Title: The Siege of Leningrad
Editor: Daniel Taylor
Publisher: After the Battle
ISBN: 978-1-39903-116-5

Another in the famous Then & Now series from After the Battle, now a part of Pen & Sword. A 96-page hard-cover book.
This starts with some background to the history of the city, and the various name changes over time. From St. Petersburg to Petrograd, to Leningrad and since the war, a return to St. Petersburg. Built across a number of islands, and with the Kronstadt naval base close by, it is sited between the Gulf of Finland to the west and Lake Ladoga to the east. Then came Operation Barbarossa, the German invasion of the Soviet Union in 1941, there is the German plan for Army Group North to advance towards Leningrad. The citizens of the city had time to dig some impressive defences and when the German forces reached the city, they chose to put the city under siege rather than try to move in and capture it. The story then tells us how they managed to survive a siege that remained in place for 900 days! With Finnish forces approaching from the north, and Army Group North from the south, some 31/2 million people were bottled up. While artillery strikes and bombing caused many casualties, starvation was another major factor. It tells us of the challenges of trying to get supplies into the city, by ship when Lake Ladoga was navigable, but by horse-drawn or motor transport when ice roads could support such traffic. Reading what they did to provide food during the harsh winters, especially 1940/41, it doesn't make pleasant reading but no wonder around 1/3 of the population had died by the time the siege was finally lifted in 1944. The photos and their modern comparisons are first class. Some of the significant statues were boarded up to protect them, and these are still standing, shown in plenty of the modern comparisons.
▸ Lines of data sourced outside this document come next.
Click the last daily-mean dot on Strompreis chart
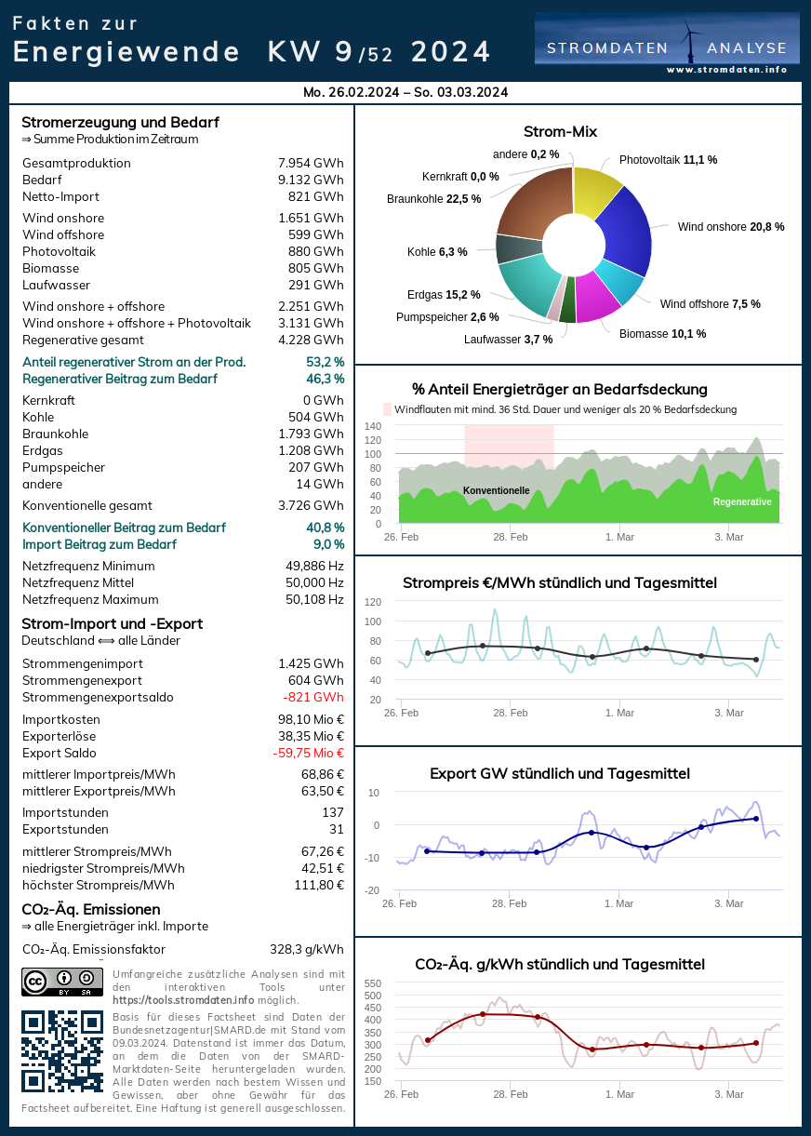This screenshot has height=1136, width=811. coord(756,660)
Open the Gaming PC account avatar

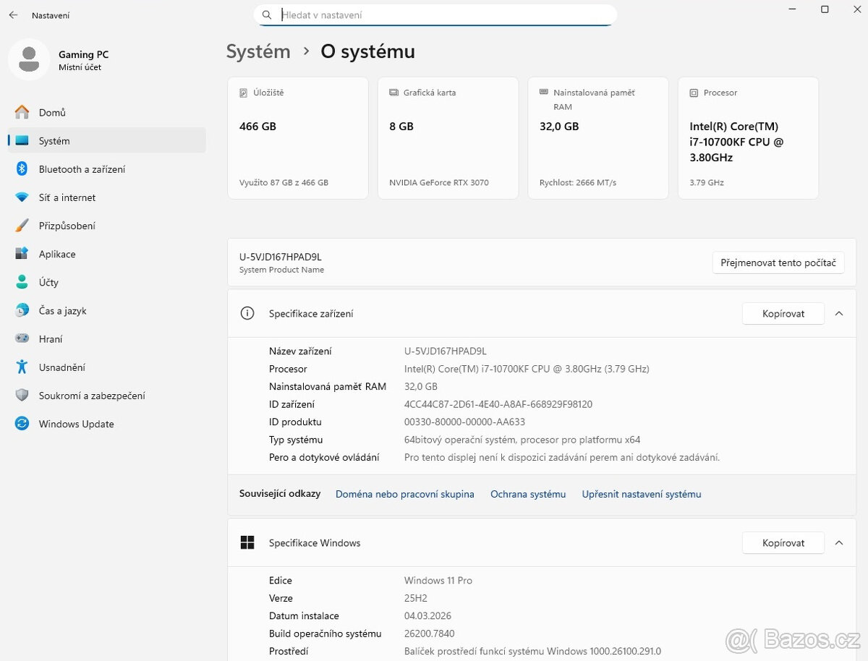point(29,59)

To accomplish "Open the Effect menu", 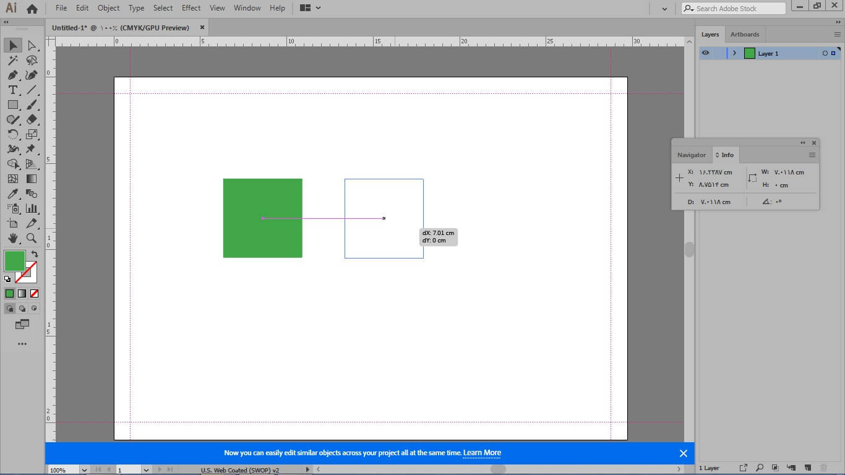I will point(191,8).
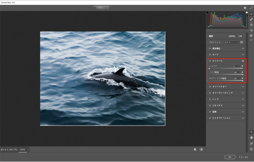
Task: Click the OK button
Action: pyautogui.click(x=230, y=157)
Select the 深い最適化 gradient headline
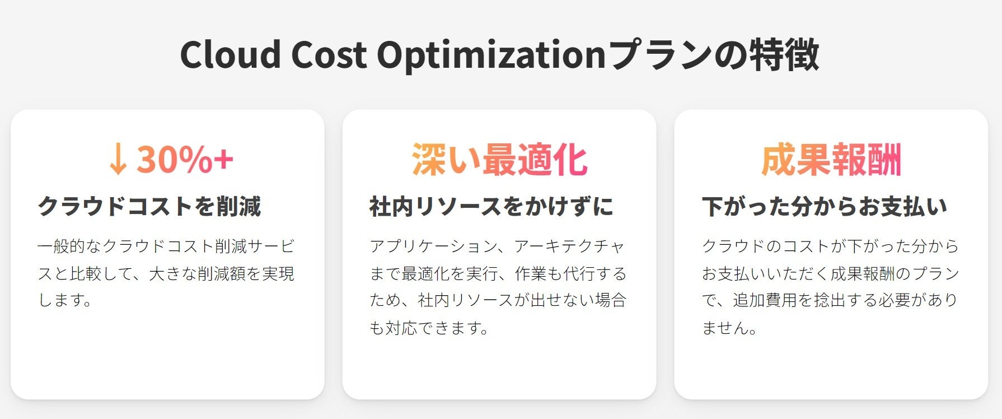1002x419 pixels. tap(499, 160)
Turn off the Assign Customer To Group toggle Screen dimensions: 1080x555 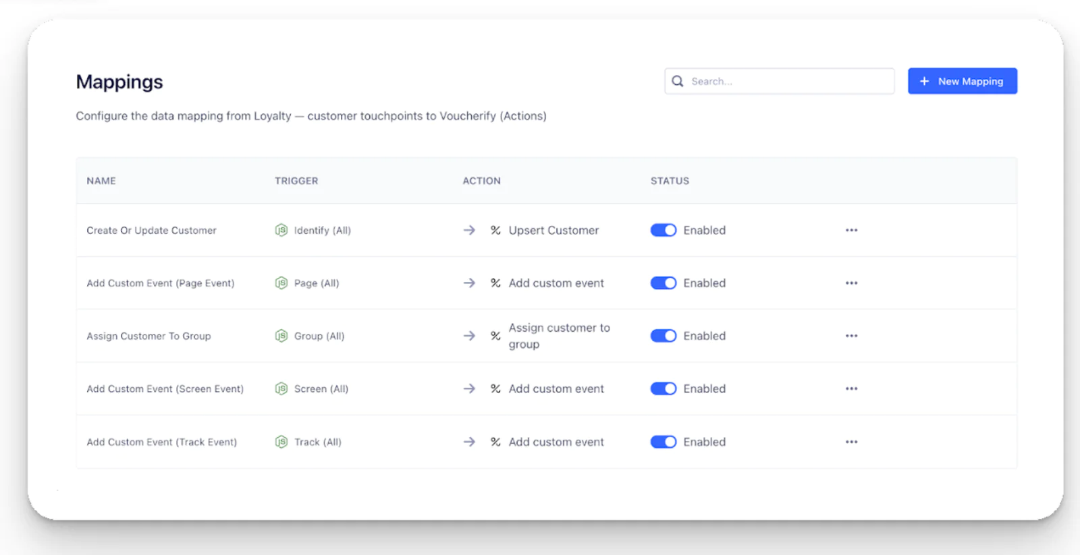tap(663, 336)
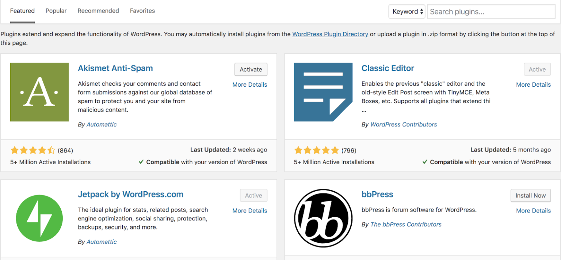Viewport: 561px width, 260px height.
Task: Open the Keyword search filter dropdown
Action: pos(407,11)
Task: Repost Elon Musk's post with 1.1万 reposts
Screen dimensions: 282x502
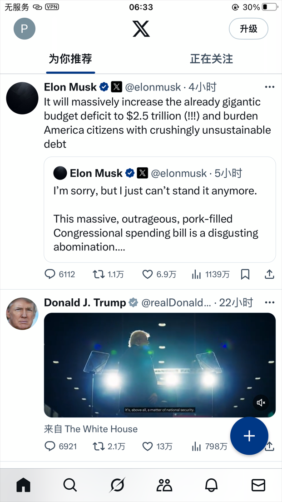Action: click(x=99, y=274)
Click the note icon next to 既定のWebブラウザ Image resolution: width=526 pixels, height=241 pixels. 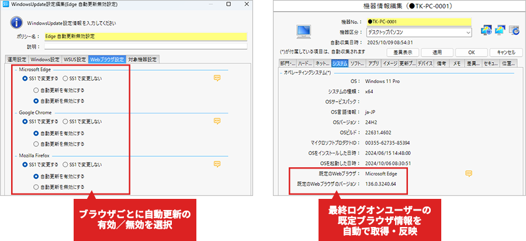(x=468, y=173)
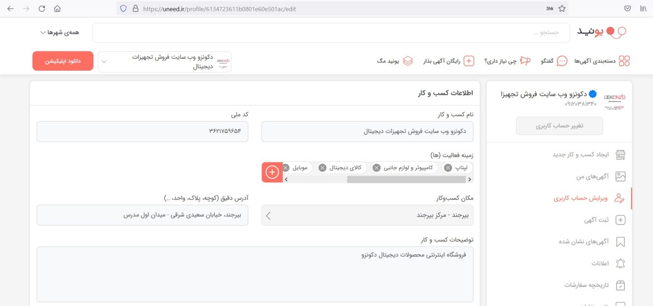Click the bell icon for اعلانات

[620, 263]
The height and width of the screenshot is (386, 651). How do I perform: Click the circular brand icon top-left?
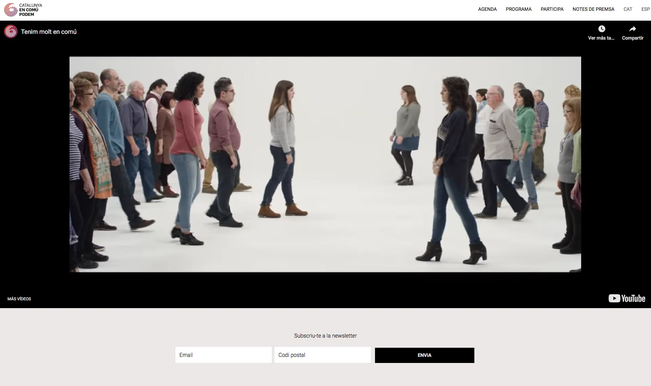coord(11,9)
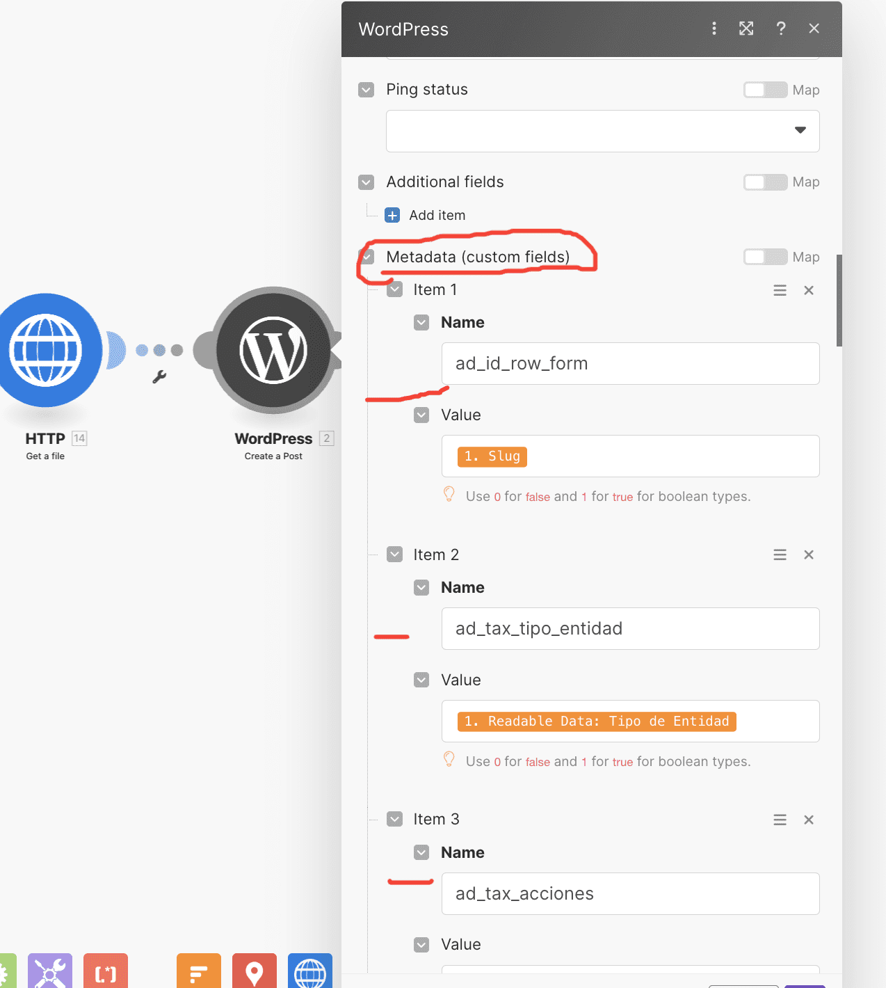Open help with the question mark icon

point(781,29)
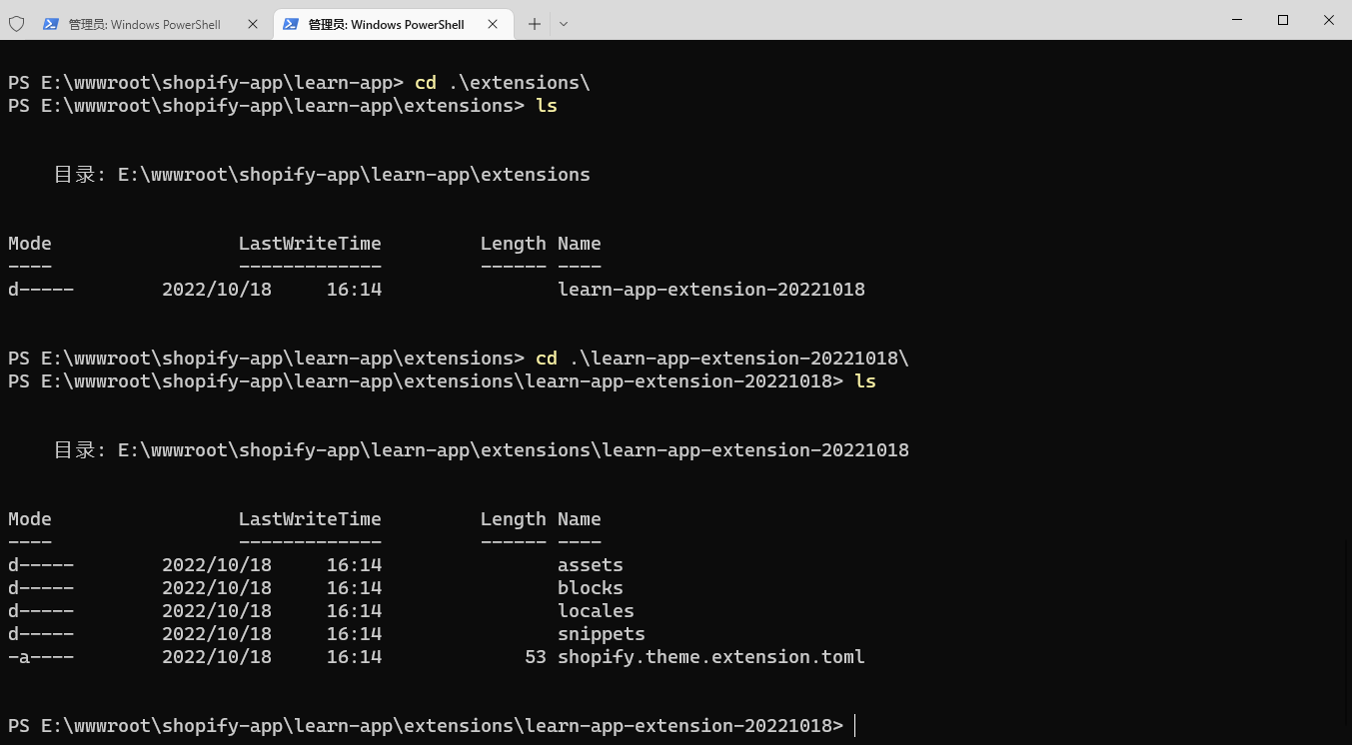Minimize the terminal window
Viewport: 1352px width, 745px height.
[1237, 20]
In addition to the main text, the pictures have extensive captions, and these provide much more detail for the story.
This is a new version of an article originally published in After the Battle magazine back in 2004m written by Karel Margry and Ron Hogg. That original feature has been edited by Daniel Taylor to create this new book, so if you have that original magazine in your collection, you may be content with that. However, if you want to find out more about this amazing story and how the people of Leningrad, or at least many of them, managed to survive in some terrible conditions. As the city was under siege, but not the scene of street fighting such as there was in Stalingrad, many of the buildings have survived, so the then and now comparisons are among the clearest you'll find I think.
Thanks to Pen & Sword for the review copy.